- Poster
- Directed by: V. Sekhar
- Written by: V. Sekhar
- Produced by: K. R. Gangadharan
- Starring: Saravanan; Sri Parvathi;
- Cinematography: M. C. Sekar
- Edited by: K. Shankar V. Jayapal
- Music by: Ilaiyaraaja
- Production company: KRG Movies International
- Release date: 23 July 1993;
- Running time: 140 minutes
- Country: India
- Language: Tamil

= Parvathi Ennai Paradi =

Parvathi Ennai Paradi is a 1993 Indian Tamil-language romantic drama film written and directed by V. Sekhar. The film stars Saravanan and Sri Parvathi with Janagaraj, Vijayakumar, Srividya, Lalitha Kumari, Charle and Vasu Vikram playing supporting roles. It was released on 23 July 1993.

== Plot ==
Rajadurai (Vijayakumar) is a wealthy man and highly respected figure in his village. He has a spoiled daughter named Parvathi (Sri Parvathi). Venkatraman (Janagaraj) is a newly appointed Tamil teacher of a college in Rajadurai's village. Unlike other teachers, students like his way of teaching and friendly approach. Parvathi really appreciates Venkatraman and she has private tuitions with the teacher. Venkatraman is married to Gayathri (Srividya), they have a son named Siva.

Siva is a short-tempered person who cannot tolerate injustice. While studying in college, he beat up the minister's son who raped his classmate and was later expelled from the college. Afterwards, his father found him a job in a newspaper company. One day, the company owner cut the finger of a poor labourer in front of Siva. Siva, in turn, cut the owner's finger and was sent to jail.
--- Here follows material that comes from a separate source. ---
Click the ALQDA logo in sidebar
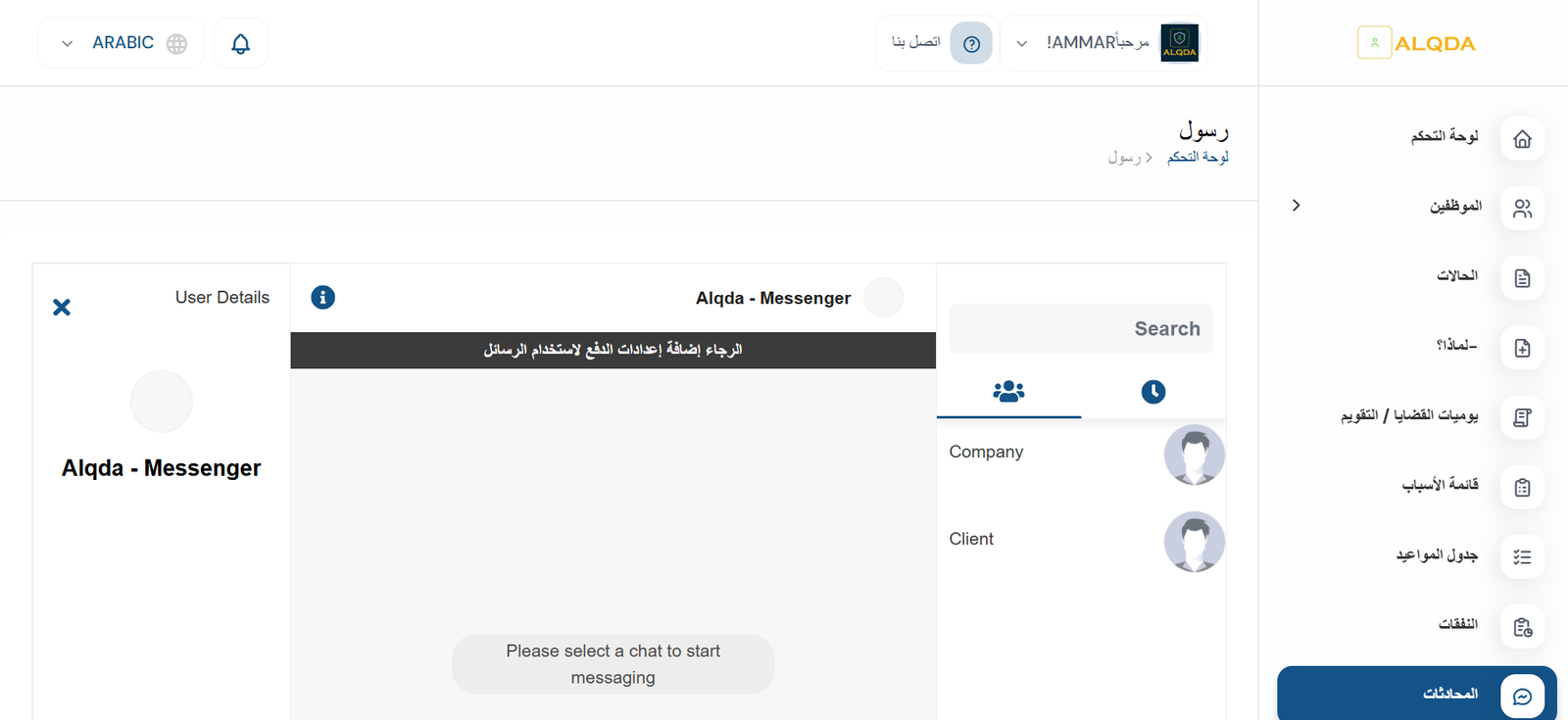 tap(1416, 43)
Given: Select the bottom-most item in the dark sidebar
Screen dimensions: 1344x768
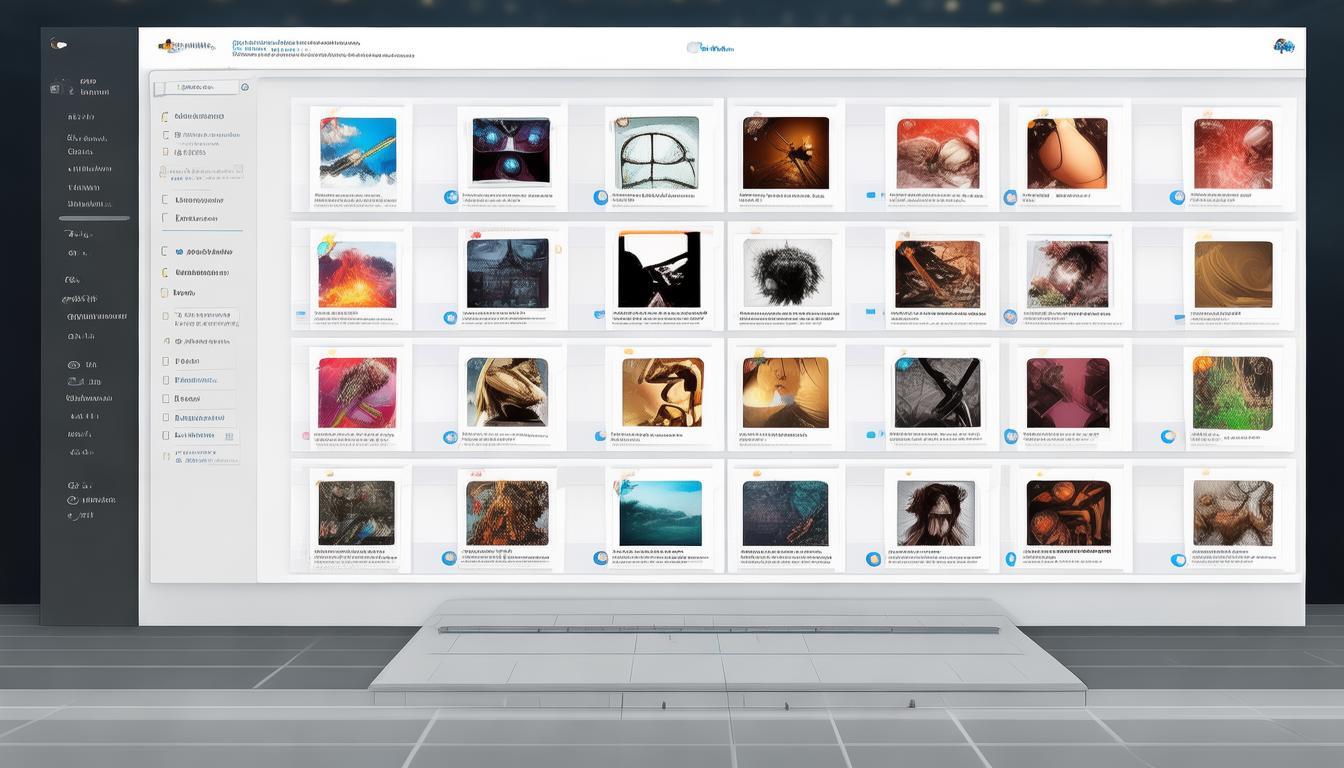Looking at the screenshot, I should [x=80, y=515].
Siva comes back from jail and goes back to his parents. At his arrival, Parvathi clashes with Siva, their bickering continues every time they meet. Siva later becomes the manager company of Rajadurai's company. Siva and Parvathi slowly fall in love with each other. Ramesh (Vasu Vikram), Rajadurai's nephew, is a wicked womaniser and he wants to appropriate Rajadurai's company. So Ramesh decides to marry Parvathi at all costs. What transpires next forms the rest of the story.

== Soundtrack ==
The music was composed by Ilaiyaraaja. The song "Muthu There" is set in Pahadi raga.

| Song | Singer(s) | Lyrics | Duration |
| "Chinna Poongili" | S. P. Balasubrahmanyam, S. Janaki | Vaali | 5:01 |
| "Kaadhalil Maataamal" | Malaysia Vasudevan | Piraisoodan | 2:28 |
| "Kombugal Illa" | S. P. Balasubrahmanyam, K. S. Chithra, Chorus | 4:41 |
| "Maanukkum" | S. Janaki, Chorus | Gangai Amaran | 5:04 |
| "Muthu Therey" | S. P. Balasubrahmanyam, K. S. Chithra | 4:28 |
| "Parvathi Ennai Paradi" | S. P. Balasubrahmanyam | Vaali | 5:04 |
| "Sooriyana Kandavudan" | S. Janaki | 5:05 |
| "Valibare" | Malaysia Vasudevan, Chorus | 4:45 |

== Reception ==
Malini Mannath of The Indian Express gave a negative review and labelled the film "cliched". R. P. R. of Kalki said Ilaiyaraaja was the only saving grace of the film.